Сухарев с горечью посмотрел на него:
– Какие там слухи? Это ведь не деспот даже, а чистейшей воды живодер! Вы бы видели, в каком состоянии ко мне прибежала Ольга! На ней ведь живого места не было, и все оттого, что директор театра отказался взять ее в труппу! Я готов был ему голову оторвать, но она меня не пустила. Боялась, что я сгоряча задавлю этого мерзавца. У меня, знаете ли, рука чисто русская, тяжелая! – Сухарев засмеялся и сжал ладонь в действительно приличных размеров кулак. – Я ведь по батюшке из казаков. Его прадед в Сибирь с дружиной Ермака пришел. Потому и считаю делом чести эту картину написать. – И без перехода вновь закинул удочку: – Подумайте, Федор Михайлович! Пару сеансов всего? Или три?

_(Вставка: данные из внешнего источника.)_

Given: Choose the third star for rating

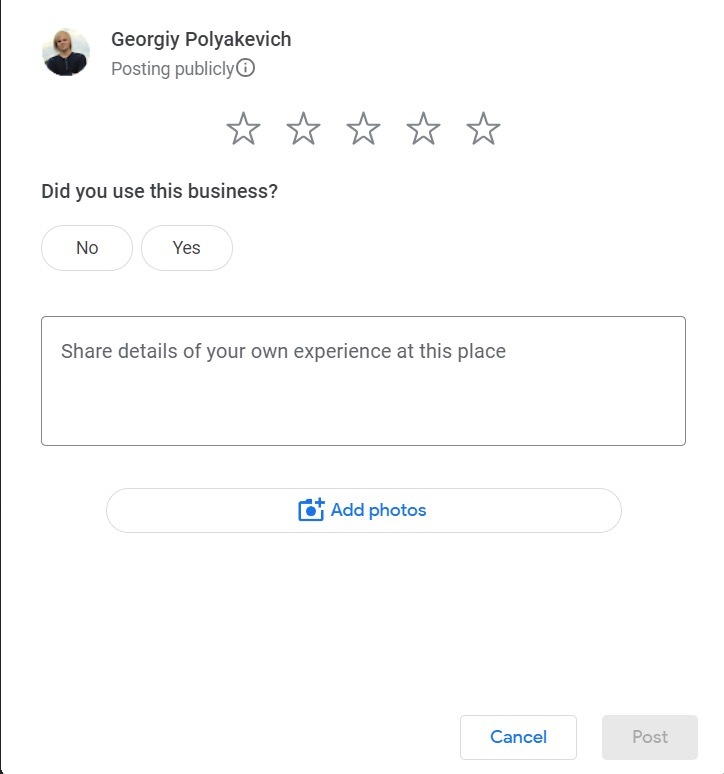Looking at the screenshot, I should point(363,129).
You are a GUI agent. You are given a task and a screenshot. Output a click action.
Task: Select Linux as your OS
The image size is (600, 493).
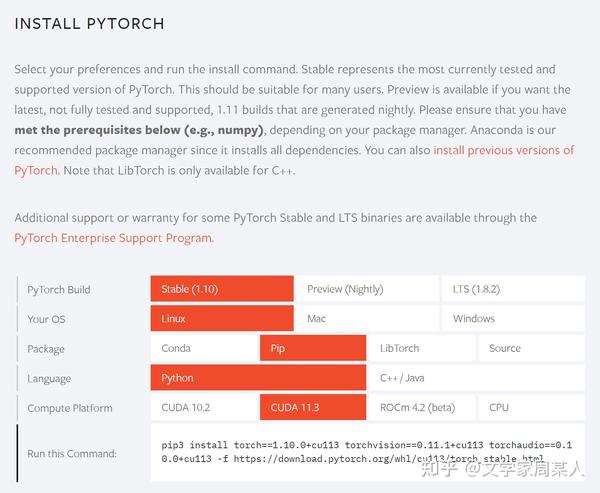[x=221, y=319]
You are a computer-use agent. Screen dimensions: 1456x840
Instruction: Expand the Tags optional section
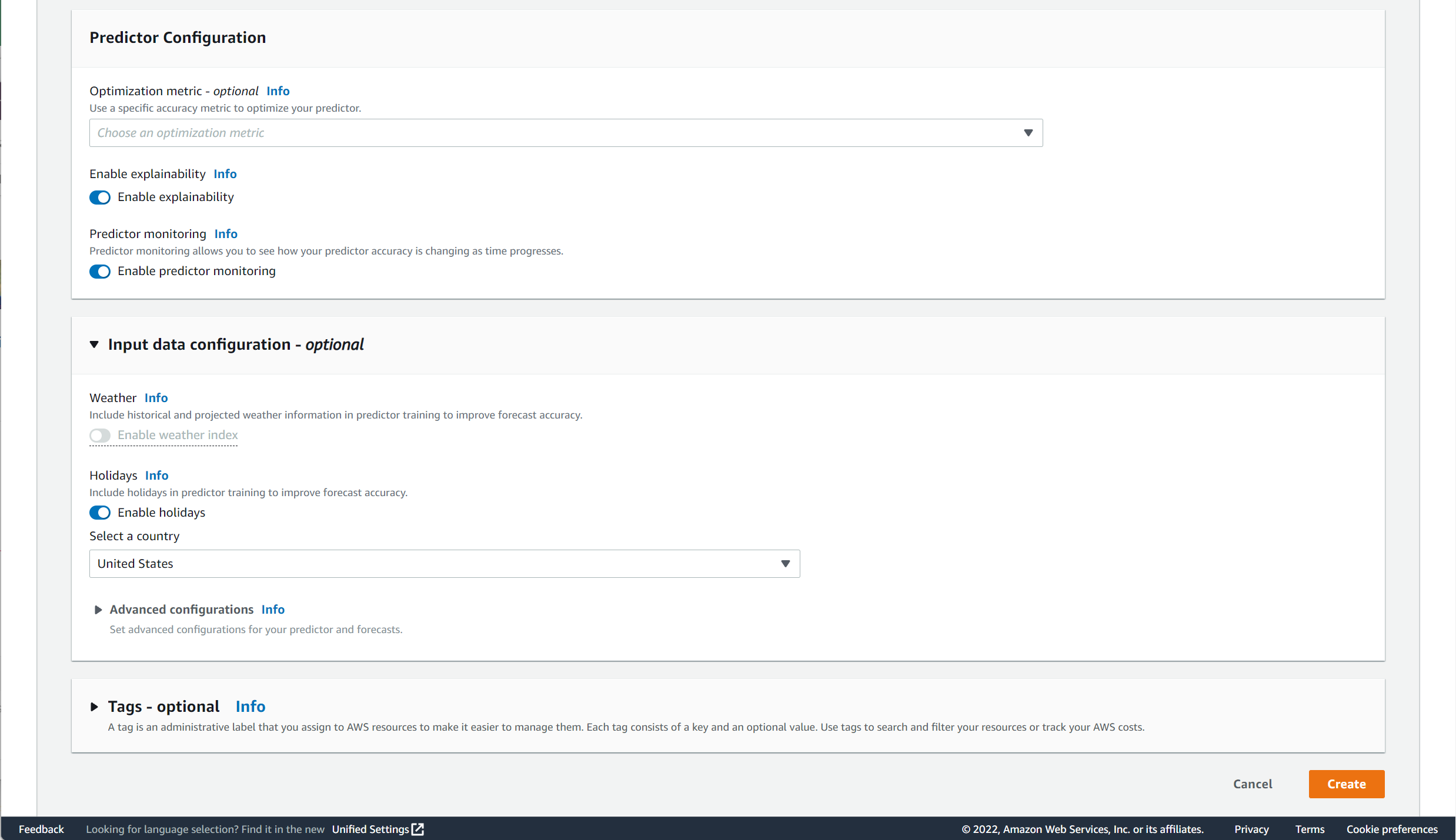click(94, 707)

Тартищев крякнул и покачал головой:
– Ох, и шельма вы, Василий Иванович! Кого угодно уговорите!
Сухарев радостно потер руки.
– Ну и чудесно! Я ведь даже мешать вам не буду! Посижу у вас в кабинете с недельку, сделаю карандашные эскизы, потом маслом попробуем здесь, в мастерской...
Тартищев хотел возразить, что пара сеансов в его понимании означает нечто другое, но Сухарев уже распахнул перед ним двери мастерской.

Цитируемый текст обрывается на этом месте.